== Data extract ==

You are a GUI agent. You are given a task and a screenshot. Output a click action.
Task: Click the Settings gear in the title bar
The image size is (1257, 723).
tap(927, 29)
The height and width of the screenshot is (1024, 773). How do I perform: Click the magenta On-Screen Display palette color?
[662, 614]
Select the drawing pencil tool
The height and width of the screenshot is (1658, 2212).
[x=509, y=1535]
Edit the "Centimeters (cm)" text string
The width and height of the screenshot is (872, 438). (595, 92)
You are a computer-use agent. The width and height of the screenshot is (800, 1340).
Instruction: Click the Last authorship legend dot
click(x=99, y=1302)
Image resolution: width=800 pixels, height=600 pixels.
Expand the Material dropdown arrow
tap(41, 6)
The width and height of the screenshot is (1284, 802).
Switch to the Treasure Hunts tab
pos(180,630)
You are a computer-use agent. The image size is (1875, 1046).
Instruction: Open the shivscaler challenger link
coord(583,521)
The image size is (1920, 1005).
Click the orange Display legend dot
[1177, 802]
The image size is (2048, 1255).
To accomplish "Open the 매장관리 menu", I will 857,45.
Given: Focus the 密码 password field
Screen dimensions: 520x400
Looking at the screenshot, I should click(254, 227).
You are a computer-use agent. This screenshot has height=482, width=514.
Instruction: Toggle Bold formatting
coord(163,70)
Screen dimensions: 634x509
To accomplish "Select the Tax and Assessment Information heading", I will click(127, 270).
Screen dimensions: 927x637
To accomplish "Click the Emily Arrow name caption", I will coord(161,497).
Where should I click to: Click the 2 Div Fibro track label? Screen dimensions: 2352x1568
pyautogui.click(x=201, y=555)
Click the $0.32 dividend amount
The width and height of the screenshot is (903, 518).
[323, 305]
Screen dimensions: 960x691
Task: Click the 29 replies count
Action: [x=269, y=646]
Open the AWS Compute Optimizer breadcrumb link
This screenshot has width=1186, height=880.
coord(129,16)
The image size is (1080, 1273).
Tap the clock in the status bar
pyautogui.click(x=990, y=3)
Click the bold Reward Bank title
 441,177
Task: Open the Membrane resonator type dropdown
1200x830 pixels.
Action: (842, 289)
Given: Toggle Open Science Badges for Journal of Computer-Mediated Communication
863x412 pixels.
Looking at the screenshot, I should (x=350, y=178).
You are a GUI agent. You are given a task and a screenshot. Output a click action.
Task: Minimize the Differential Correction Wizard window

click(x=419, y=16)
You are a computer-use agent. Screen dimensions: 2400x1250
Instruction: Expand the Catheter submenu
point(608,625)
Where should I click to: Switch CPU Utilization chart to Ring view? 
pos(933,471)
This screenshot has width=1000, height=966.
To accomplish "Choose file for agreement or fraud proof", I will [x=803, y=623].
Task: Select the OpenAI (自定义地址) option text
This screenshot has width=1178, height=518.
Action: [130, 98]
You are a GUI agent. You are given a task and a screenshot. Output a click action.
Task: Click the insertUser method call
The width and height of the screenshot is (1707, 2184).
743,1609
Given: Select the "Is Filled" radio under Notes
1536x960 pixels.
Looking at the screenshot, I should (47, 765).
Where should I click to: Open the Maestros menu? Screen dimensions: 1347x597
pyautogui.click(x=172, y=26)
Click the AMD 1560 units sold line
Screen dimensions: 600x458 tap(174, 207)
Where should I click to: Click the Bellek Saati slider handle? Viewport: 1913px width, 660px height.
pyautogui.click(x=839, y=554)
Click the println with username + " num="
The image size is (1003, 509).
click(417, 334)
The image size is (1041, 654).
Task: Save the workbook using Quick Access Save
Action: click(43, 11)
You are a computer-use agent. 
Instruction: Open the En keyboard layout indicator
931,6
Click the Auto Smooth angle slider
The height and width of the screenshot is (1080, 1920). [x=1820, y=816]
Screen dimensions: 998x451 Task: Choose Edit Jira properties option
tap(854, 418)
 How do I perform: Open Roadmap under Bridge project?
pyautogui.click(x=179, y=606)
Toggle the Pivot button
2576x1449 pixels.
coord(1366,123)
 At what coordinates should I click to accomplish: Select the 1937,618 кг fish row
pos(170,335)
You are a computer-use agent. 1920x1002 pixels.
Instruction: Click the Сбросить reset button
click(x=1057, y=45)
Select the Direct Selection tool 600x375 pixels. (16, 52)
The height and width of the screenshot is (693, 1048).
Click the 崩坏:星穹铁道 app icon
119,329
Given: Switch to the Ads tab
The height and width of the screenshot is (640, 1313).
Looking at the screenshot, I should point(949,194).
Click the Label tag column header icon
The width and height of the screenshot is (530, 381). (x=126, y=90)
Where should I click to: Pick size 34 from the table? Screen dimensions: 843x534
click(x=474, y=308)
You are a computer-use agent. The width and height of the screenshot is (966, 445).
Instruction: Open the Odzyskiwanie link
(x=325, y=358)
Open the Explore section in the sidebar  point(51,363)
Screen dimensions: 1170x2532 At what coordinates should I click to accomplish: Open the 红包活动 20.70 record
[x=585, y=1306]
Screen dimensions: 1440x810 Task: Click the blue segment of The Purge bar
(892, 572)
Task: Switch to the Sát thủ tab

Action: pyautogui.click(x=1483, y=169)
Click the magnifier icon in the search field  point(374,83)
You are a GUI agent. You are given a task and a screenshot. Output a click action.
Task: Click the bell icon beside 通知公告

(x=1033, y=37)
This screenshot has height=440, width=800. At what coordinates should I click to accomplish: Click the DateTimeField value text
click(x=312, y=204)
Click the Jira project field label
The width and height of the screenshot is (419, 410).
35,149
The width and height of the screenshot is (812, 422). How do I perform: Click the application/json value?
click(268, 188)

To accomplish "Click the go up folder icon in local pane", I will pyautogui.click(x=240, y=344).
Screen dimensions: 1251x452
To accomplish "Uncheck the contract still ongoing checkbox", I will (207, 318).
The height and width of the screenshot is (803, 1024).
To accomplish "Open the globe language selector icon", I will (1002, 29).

===

*Work instructions*
Reproduce the material above verbatim, line for line, with nothing omitted or altered.

*Reply*
You are a GUI agent. You are given a task and a screenshot. Output a click action.
Task: Click the Settings gear in the title bar
The image size is (1257, 723).
tap(927, 29)
The height and width of the screenshot is (1024, 773). How do I perform: Click the magenta On-Screen Display palette color?
[662, 614]
Select the drawing pencil tool
The height and width of the screenshot is (1658, 2212).
[x=509, y=1535]
Edit the "Centimeters (cm)" text string
The width and height of the screenshot is (872, 438). (595, 92)
You are a computer-use agent. The width and height of the screenshot is (800, 1340).
Instruction: Click the Last authorship legend dot
click(x=99, y=1302)
Image resolution: width=800 pixels, height=600 pixels.
Expand the Material dropdown arrow
tap(41, 6)
The width and height of the screenshot is (1284, 802).
Switch to the Treasure Hunts tab
pos(180,630)
You are a computer-use agent. The image size is (1875, 1046).
Instruction: Open the shivscaler challenger link
coord(583,521)
The image size is (1920, 1005).
Click the orange Display legend dot
[1177, 802]
The image size is (2048, 1255).
To accomplish "Open the 매장관리 menu", I will 857,45.
Given: Focus the 密码 password field
Screen dimensions: 520x400
Looking at the screenshot, I should click(254, 227).
You are a computer-use agent. This screenshot has height=482, width=514.
Instruction: Toggle Bold formatting
coord(163,70)
Screen dimensions: 634x509
To accomplish "Select the Tax and Assessment Information heading", I will click(127, 270).
Screen dimensions: 927x637
To accomplish "Click the Emily Arrow name caption", I will coord(161,497).
Where should I click to: Click the 2 Div Fibro track label? Screen dimensions: 2352x1568
pyautogui.click(x=201, y=555)
Click the $0.32 dividend amount
The width and height of the screenshot is (903, 518).
[323, 305]
Screen dimensions: 960x691
Task: Click the 29 replies count
Action: [x=269, y=646]
Open the AWS Compute Optimizer breadcrumb link
This screenshot has width=1186, height=880.
coord(129,16)
The image size is (1080, 1273).
Tap the clock in the status bar
pyautogui.click(x=990, y=3)
Click the bold Reward Bank title
 441,177
Task: Open the Membrane resonator type dropdown
1200x830 pixels.
Action: (842, 289)
Given: Toggle Open Science Badges for Journal of Computer-Mediated Communication
863x412 pixels.
Looking at the screenshot, I should (x=350, y=178).
You are a GUI agent. You are given a task and a screenshot. Output a click action.
Task: Minimize the Differential Correction Wizard window

click(x=419, y=16)
You are a computer-use agent. Screen dimensions: 2400x1250
Instruction: Expand the Catheter submenu
point(608,625)
Where should I click to: Switch CPU Utilization chart to Ring view? 
pos(933,471)
This screenshot has width=1000, height=966.
To accomplish "Choose file for agreement or fraud proof", I will [x=803, y=623].
Task: Select the OpenAI (自定义地址) option text
This screenshot has width=1178, height=518.
Action: [130, 98]
You are a GUI agent. You are given a task and a screenshot. Output a click action.
Task: Click the insertUser method call
The width and height of the screenshot is (1707, 2184).
743,1609
Given: Select the "Is Filled" radio under Notes
1536x960 pixels.
Looking at the screenshot, I should (47, 765).
Where should I click to: Open the Maestros menu? Screen dimensions: 1347x597
pyautogui.click(x=172, y=26)
Click the AMD 1560 units sold line
Screen dimensions: 600x458 tap(174, 207)
Where should I click to: Click the Bellek Saati slider handle? Viewport: 1913px width, 660px height.
pyautogui.click(x=839, y=554)
Click the println with username + " num="
The image size is (1003, 509).
click(417, 334)
The image size is (1041, 654).
Task: Save the workbook using Quick Access Save
Action: click(43, 11)
You are a computer-use agent. 
Instruction: Open the En keyboard layout indicator
931,6
Click the Auto Smooth angle slider
The height and width of the screenshot is (1080, 1920). [x=1820, y=816]
Screen dimensions: 998x451 Task: Choose Edit Jira properties option
tap(854, 418)
 How do I perform: Open Roadmap under Bridge project?
pyautogui.click(x=179, y=606)
Toggle the Pivot button
2576x1449 pixels.
coord(1366,123)
 At what coordinates should I click to accomplish: Select the 1937,618 кг fish row
pos(170,335)
You are a computer-use agent. 1920x1002 pixels.
Instruction: Click the Сбросить reset button
click(x=1057, y=45)
Select the Direct Selection tool 600x375 pixels. (16, 52)
The height and width of the screenshot is (693, 1048).
Click the 崩坏:星穹铁道 app icon
119,329
Given: Switch to the Ads tab
The height and width of the screenshot is (640, 1313).
Looking at the screenshot, I should point(949,194).
Click the Label tag column header icon
The width and height of the screenshot is (530, 381). (x=126, y=90)
Where should I click to: Pick size 34 from the table? Screen dimensions: 843x534
click(x=474, y=308)
You are a computer-use agent. The width and height of the screenshot is (966, 445).
Instruction: Open the Odzyskiwanie link
(x=325, y=358)
Open the Explore section in the sidebar  point(51,363)
Screen dimensions: 1170x2532 At what coordinates should I click to accomplish: Open the 红包活动 20.70 record
[x=585, y=1306]
Screen dimensions: 1440x810 Task: Click the blue segment of The Purge bar
(892, 572)
Task: Switch to the Sát thủ tab

Action: pyautogui.click(x=1483, y=169)
Click the magnifier icon in the search field  point(374,83)
You are a GUI agent. You are given a task and a screenshot. Output a click action.
Task: Click the bell icon beside 通知公告

(x=1033, y=37)
This screenshot has height=440, width=800. At what coordinates should I click to accomplish: Click the DateTimeField value text
click(x=312, y=204)
Click the Jira project field label
The width and height of the screenshot is (419, 410).
35,149
The width and height of the screenshot is (812, 422). How do I perform: Click the application/json value?
click(268, 188)

To accomplish "Click the go up folder icon in local pane", I will pyautogui.click(x=240, y=344).
Screen dimensions: 1251x452
To accomplish "Uncheck the contract still ongoing checkbox", I will (207, 318).
The height and width of the screenshot is (803, 1024).
To accomplish "Open the globe language selector icon", I will (1002, 29).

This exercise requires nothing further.